Consequently, on reaching the Pont Neuf, Mandat was stupefied to find it utterly deserted. He stopped and sent his aid to scout. In ten minutes this officer returned with the word that he saw no guns or National Guards, while the neighborhood was as lonesome as the bridge.

Mandat continued his way, though he perhaps ought to have gone back to the palace; but men, like things, must wend whither their destiny impels.

Proportionably to his approach to the City Hall, he seemed to enter into liveliness. In the same way as the blood in some organizations leaves the extremities cold and pale on rushing back to fortify the heart, so all the movement and heat—the Revolution, in short—was around the City Hall, the seat of popular life, the heart of that great body, Paris.
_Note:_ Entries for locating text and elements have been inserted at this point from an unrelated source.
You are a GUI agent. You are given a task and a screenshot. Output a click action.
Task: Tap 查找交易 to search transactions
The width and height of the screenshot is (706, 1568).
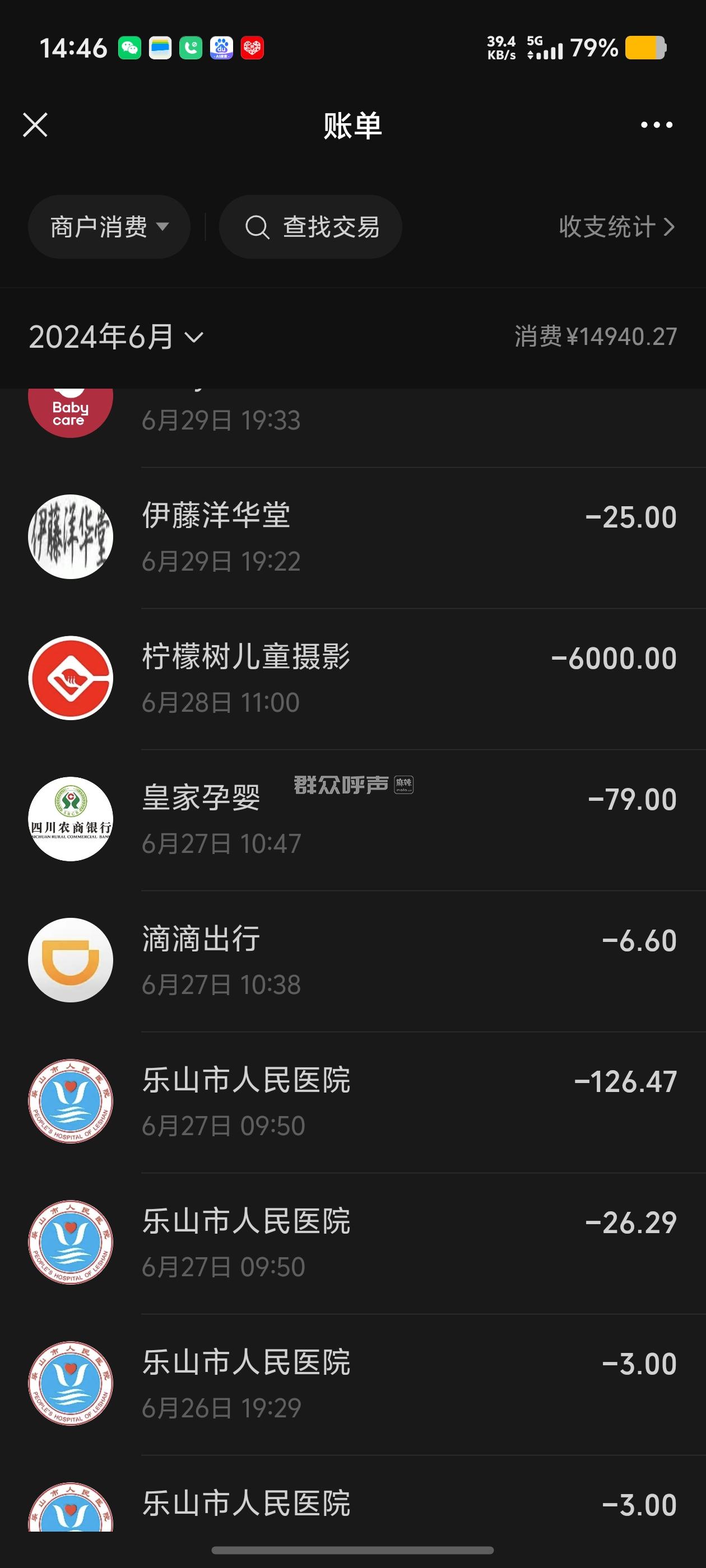310,227
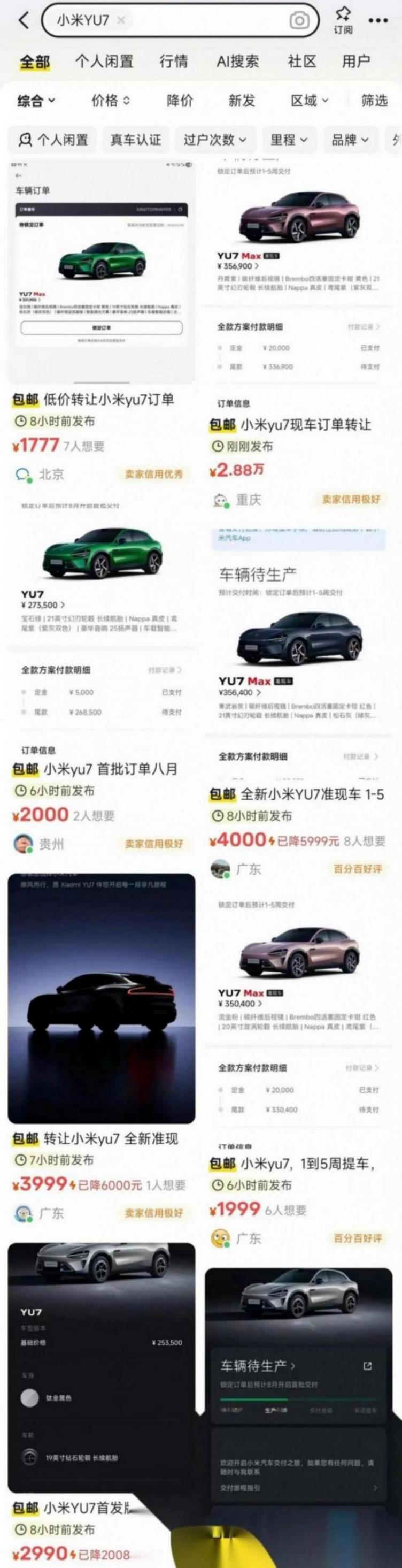Subscribe to this search with 订阅
The width and height of the screenshot is (402, 1568).
coord(343,19)
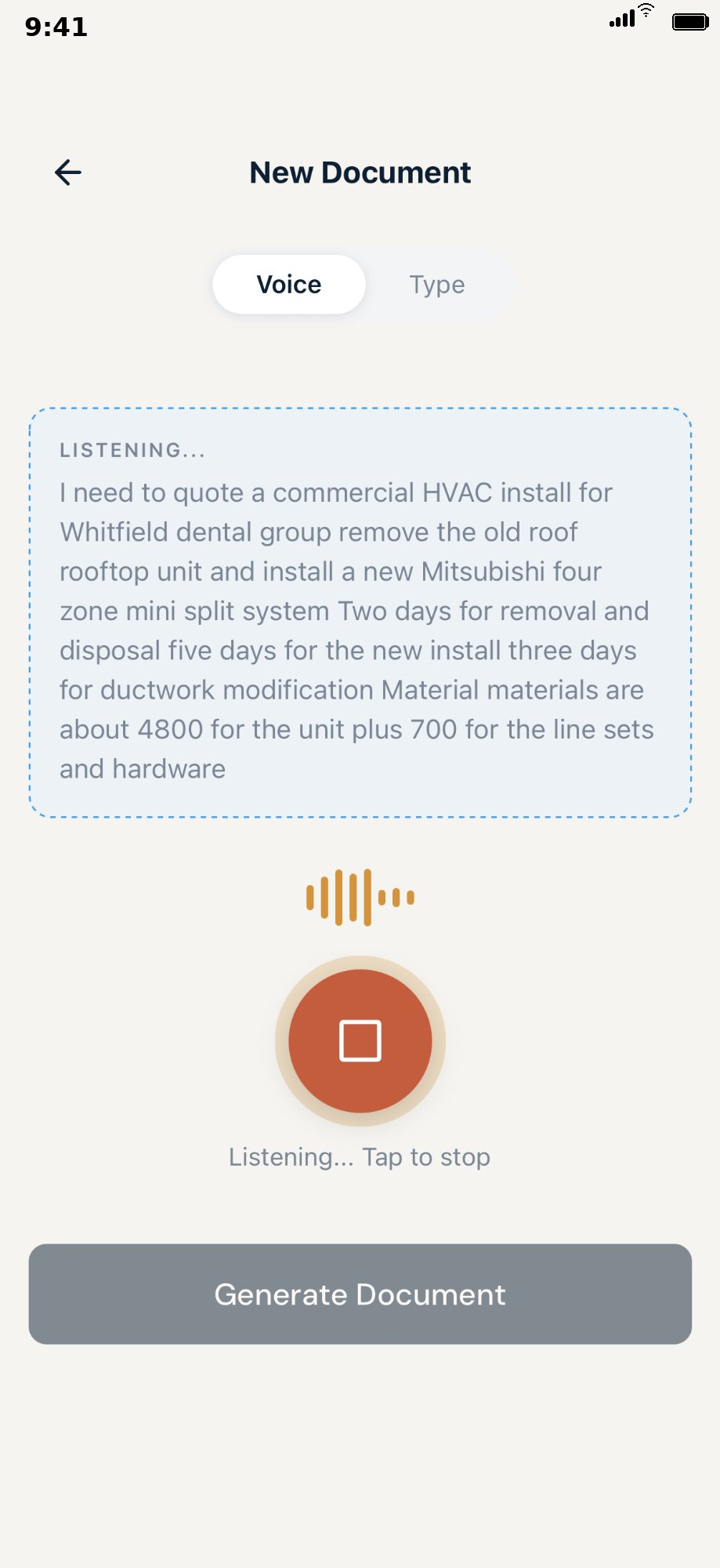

He stopped to send his officer to the Arcade; but the National Guard had been withdrawn from there, too. He wanted to retrace his steps; but the crowd had packed in behind him, and he was carried, like a waif on the wave, up the Hall steps.

"Stay here," he said to his follower, "and if evil befalls me, run and tell them at the palace."

Mandat yielded to the mob, and was floated into the grand hall, where he met strange and stern faces. It was the insurrection complete, demanding an account of the conduct of this man, who had not only tried to crush it in its development, but to strangle it in its birth.

One of the members of the Commune, the dread body which was to stifle the Assembly and struggle with the Convention, advanced and in the general's name asked:

"By whose order did you double the palace guard?"

"The Mayor of Paris'."

"Show that order."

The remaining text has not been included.